163 De toute évidence, comme cela a été fait en l’espèce, Monsanto peut toujours accorder des licences autorisant la vente des semences qu’elle produit à partir de son invention brevetée et imposer des obligations contractuelles au titulaire de la licence. En accordant des licences, le titulaire du brevet peut assujettir l’exploitation de la plante à certaines conditions, telle l’interdiction de conserver des semences, et se réserver ainsi la capacité de poursuivre l’agriculteur pour rupture de contrat si ce dernier viole l’une ou l’autre des conditions de la licence.

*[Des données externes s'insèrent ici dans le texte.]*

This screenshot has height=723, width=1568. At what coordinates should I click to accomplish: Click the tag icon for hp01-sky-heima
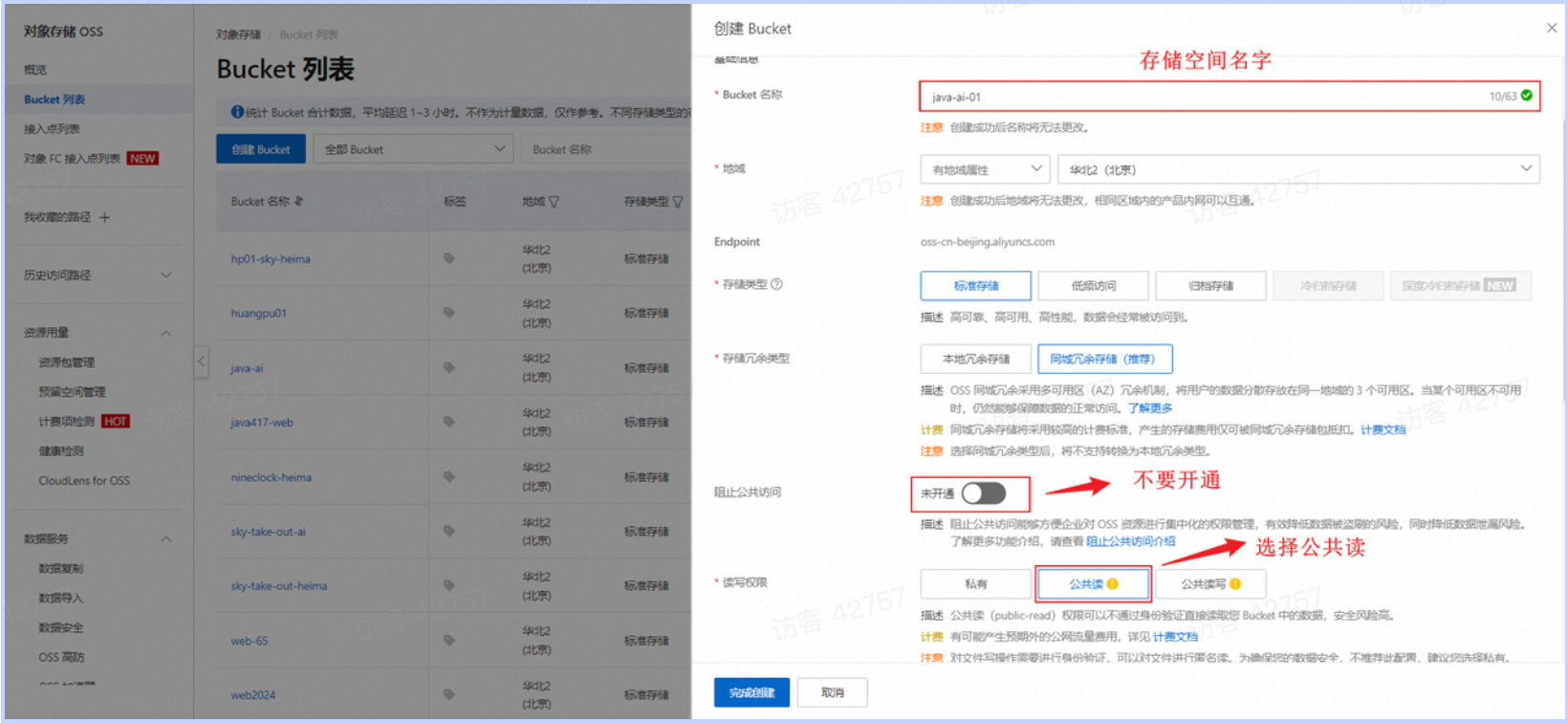pos(448,258)
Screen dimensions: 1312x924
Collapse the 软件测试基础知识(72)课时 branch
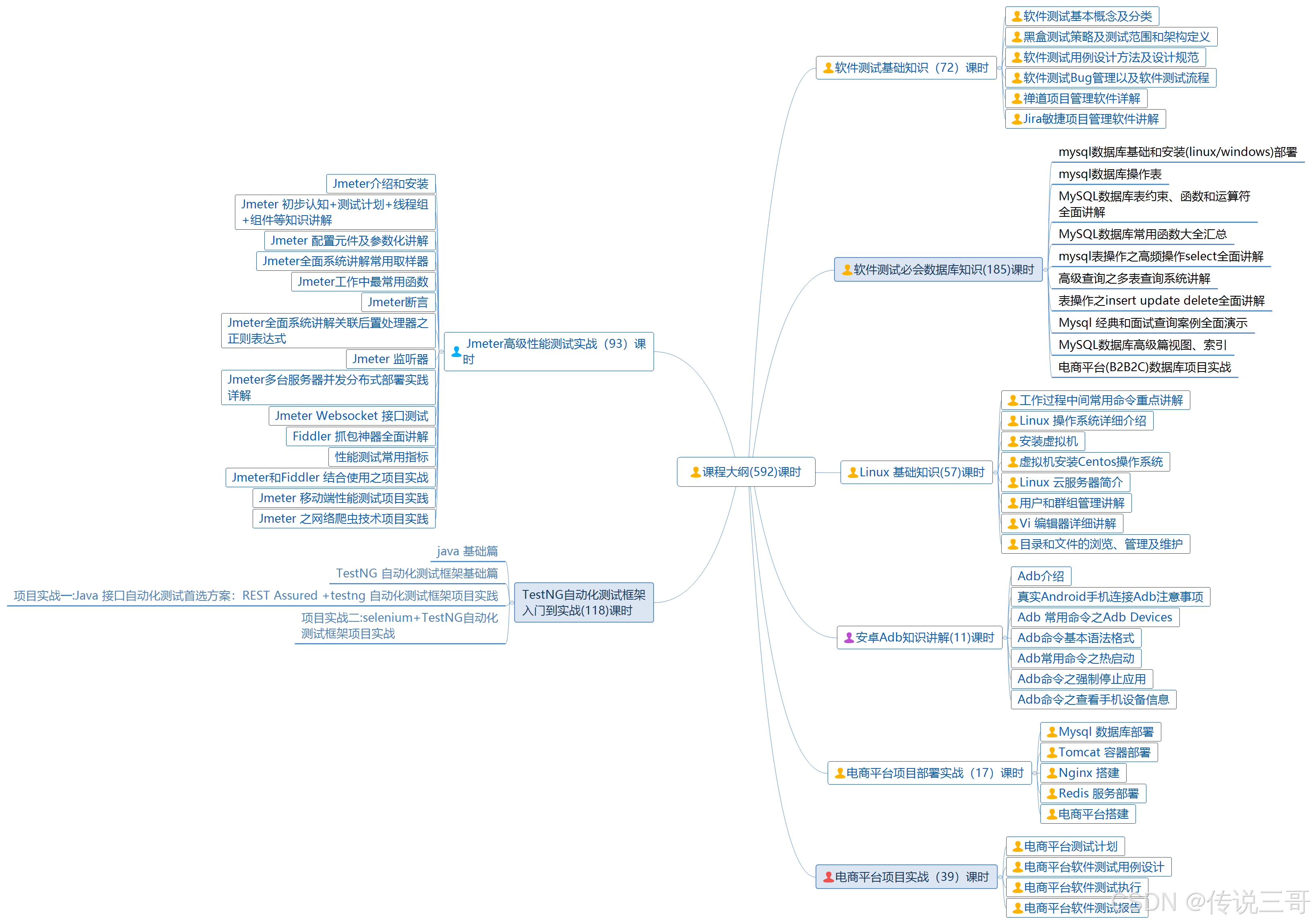point(999,68)
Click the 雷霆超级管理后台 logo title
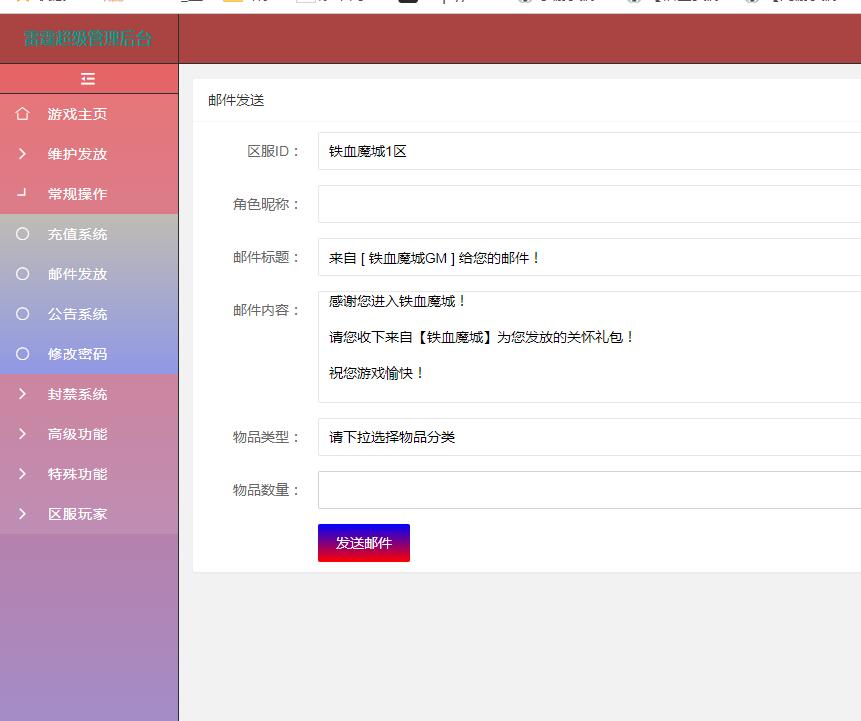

G. La conclusion est conforme aux obligations internationales incombant au Canada en vertu de l’Accord sur les aspects des droits de propriété intellectuelle qui touchent au commerce

164 Dans l’arrêt Harvard College, précité, tant les juges majoritaires que les juges dissidents ont recommandé l’intervention du législateur sur la question de la brevetabilité des formes de vie supérieures. Dans l’état actuel des choses, ma conclusion sur la portée des revendications du brevet de Monsanto, qui est déterminante en ce qui concerne, à la fois, la question de la validité et celle de l’exploitation contrefaisante, ne contrevient pas au par. 27(1) de l’ADPIC, aux termes duquel le Canada a consenti à rendre brevetable, sans discrimination, toute invention relevant du domaine technologique.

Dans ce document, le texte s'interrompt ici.